MAFL 2010 : Round 24 (Week 2 of the Finals)
Each season as we enter the Finals and games take on heightened historical relevance, a part of me wishes that the MAFL Funds would sense the occasion and respond accordingly by doing something dramatic and memorable.
They never do, of course, partly because they're not sentient and partly because the opportunity for winning large sums of money on huge home-team underdogs rarely arises during the Finals. As far as the Funds are concerned, the Finals are just another round offering a few more opportunities to spot and exploit mispricing in the head-to-head and line markets.
And this, cooler heads might say, is probably as it should be. After all, $100 lost or won on a Finals game buys no more or less than $100 lost or won in Round 22. It just feels different to say during the off-season that, say. you won a lot of money on the Grand Final. Irrational, undoubtedly, but true nonetheless.
Anyway, to this week's fare. New Heritage, Prudence and ELO-Line are all lining up behind the home team favourites in both contests this week, while Hope has found the sub-$2.00 prices on offer for the Cats and the Dogs far too tame for it to risk its newly acquired profitable status. It's made no bets at all.
Here's the detail.
This week the unanimity is positively deafening, as all five remaining tipsters are, as the wagering Funds, predicting victories for the favourites. The tipsters believe the Cats will win by anything between about 4 and 10 goals, and, excepting ELO, that the Dogs will win much more narrowly, by only 1 or 2 goals.
ELO thinks the Dogs will win far more comfortably than this. On a few occasions in recent weeks I've commented on the Dogs' still-high MARS Ratings and it's this that has prompted ELO to tip the Dogs to win by over 7 goals.
Here's the week's full Ready Reckoner:
The second week of the Finals has been the last week for most teams who've entered it having finished in the bottom half of that season's final eight. Of the twenty such teams that have fit this description during the past 10 seasons only two have progressed to week 3: Hawthorn, who finished 6th in 2001 and who were eventually knocked out by the Dons in the 1st Prelim, and Collingwood, who finished 6th in 2007 and who went out to the Cats in the 1st Prelim of that season.
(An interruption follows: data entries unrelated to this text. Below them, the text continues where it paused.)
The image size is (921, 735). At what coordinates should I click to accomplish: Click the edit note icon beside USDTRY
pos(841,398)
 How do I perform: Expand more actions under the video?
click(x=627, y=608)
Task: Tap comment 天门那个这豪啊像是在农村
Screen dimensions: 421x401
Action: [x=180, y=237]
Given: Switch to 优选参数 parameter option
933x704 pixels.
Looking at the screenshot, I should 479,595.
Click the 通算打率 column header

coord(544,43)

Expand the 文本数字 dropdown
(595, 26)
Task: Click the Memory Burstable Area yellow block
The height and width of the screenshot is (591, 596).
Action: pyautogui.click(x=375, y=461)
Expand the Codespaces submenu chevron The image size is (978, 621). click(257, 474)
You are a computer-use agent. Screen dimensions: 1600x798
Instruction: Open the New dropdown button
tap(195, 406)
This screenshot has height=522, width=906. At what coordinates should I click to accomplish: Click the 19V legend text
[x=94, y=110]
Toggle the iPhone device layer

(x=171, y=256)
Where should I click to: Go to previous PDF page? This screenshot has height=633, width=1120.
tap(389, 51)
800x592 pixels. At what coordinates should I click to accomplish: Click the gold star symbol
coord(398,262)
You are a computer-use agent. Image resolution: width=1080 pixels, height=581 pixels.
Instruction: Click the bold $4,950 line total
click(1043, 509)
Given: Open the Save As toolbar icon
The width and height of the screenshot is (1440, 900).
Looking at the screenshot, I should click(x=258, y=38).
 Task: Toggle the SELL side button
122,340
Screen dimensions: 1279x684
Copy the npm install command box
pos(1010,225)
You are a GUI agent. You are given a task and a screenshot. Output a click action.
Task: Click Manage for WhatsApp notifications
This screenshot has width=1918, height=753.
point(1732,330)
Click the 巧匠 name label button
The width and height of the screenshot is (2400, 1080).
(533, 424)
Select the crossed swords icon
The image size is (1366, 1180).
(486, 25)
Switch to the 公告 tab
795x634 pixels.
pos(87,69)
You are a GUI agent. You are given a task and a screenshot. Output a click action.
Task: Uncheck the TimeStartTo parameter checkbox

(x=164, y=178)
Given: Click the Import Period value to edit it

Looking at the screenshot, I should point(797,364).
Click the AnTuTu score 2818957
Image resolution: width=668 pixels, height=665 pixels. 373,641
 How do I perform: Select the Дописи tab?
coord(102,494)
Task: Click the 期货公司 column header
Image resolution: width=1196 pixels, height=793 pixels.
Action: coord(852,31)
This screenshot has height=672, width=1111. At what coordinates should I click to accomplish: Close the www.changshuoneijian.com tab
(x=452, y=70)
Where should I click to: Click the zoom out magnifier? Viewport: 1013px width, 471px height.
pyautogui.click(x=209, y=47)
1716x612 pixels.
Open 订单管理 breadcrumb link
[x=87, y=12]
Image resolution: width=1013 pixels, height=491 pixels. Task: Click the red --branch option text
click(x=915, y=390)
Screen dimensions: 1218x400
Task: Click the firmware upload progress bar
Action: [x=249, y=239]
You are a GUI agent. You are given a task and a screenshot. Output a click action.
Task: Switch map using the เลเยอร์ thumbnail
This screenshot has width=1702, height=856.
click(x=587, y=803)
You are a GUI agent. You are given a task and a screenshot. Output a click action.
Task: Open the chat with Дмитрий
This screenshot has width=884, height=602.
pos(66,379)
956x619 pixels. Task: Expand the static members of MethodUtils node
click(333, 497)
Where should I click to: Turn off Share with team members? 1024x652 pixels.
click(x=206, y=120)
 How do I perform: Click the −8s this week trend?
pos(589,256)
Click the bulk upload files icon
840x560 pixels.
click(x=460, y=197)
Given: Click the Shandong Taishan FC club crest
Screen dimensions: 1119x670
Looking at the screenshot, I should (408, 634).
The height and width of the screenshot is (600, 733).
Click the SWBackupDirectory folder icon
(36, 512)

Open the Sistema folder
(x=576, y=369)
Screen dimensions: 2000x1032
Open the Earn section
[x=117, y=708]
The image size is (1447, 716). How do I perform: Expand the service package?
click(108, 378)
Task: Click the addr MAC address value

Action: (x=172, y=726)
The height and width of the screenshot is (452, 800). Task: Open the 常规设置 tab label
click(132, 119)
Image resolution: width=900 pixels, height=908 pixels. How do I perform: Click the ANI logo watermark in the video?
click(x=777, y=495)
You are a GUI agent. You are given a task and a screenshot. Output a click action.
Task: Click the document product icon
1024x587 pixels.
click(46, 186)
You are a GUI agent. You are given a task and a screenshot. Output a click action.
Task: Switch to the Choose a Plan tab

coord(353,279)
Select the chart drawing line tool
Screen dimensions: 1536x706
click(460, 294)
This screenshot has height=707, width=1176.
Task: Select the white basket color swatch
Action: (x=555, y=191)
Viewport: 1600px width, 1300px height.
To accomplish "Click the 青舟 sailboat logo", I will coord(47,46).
The particular matchups that we have this week in terms of ladder positions are 2nd v 6th and 4th v 5th. This first configuration has occurred once before, in 2000 when the 2nd-placed Carlton beat the 6th-placed Lions. The second configuration's been slightly more common. We've seen it three times before and, on each occasion, the team that finished 4th has emerged victorious. Most recently, we saw 2nd play 6th last season when Collingwood beat Adelaide, and before that we saw it in 2007 when the Roos beat Hawthorn, and before that in 2001 when Richmond defeated Carlton.
The chart below summarises the fate of teams from each of the 8 ladder positions in the first two weeks of the Finals (the Week 1 figures having been updated to include last week's results).
Everything then seems to point to the Cats and the Dogs going through. Time to get nervous.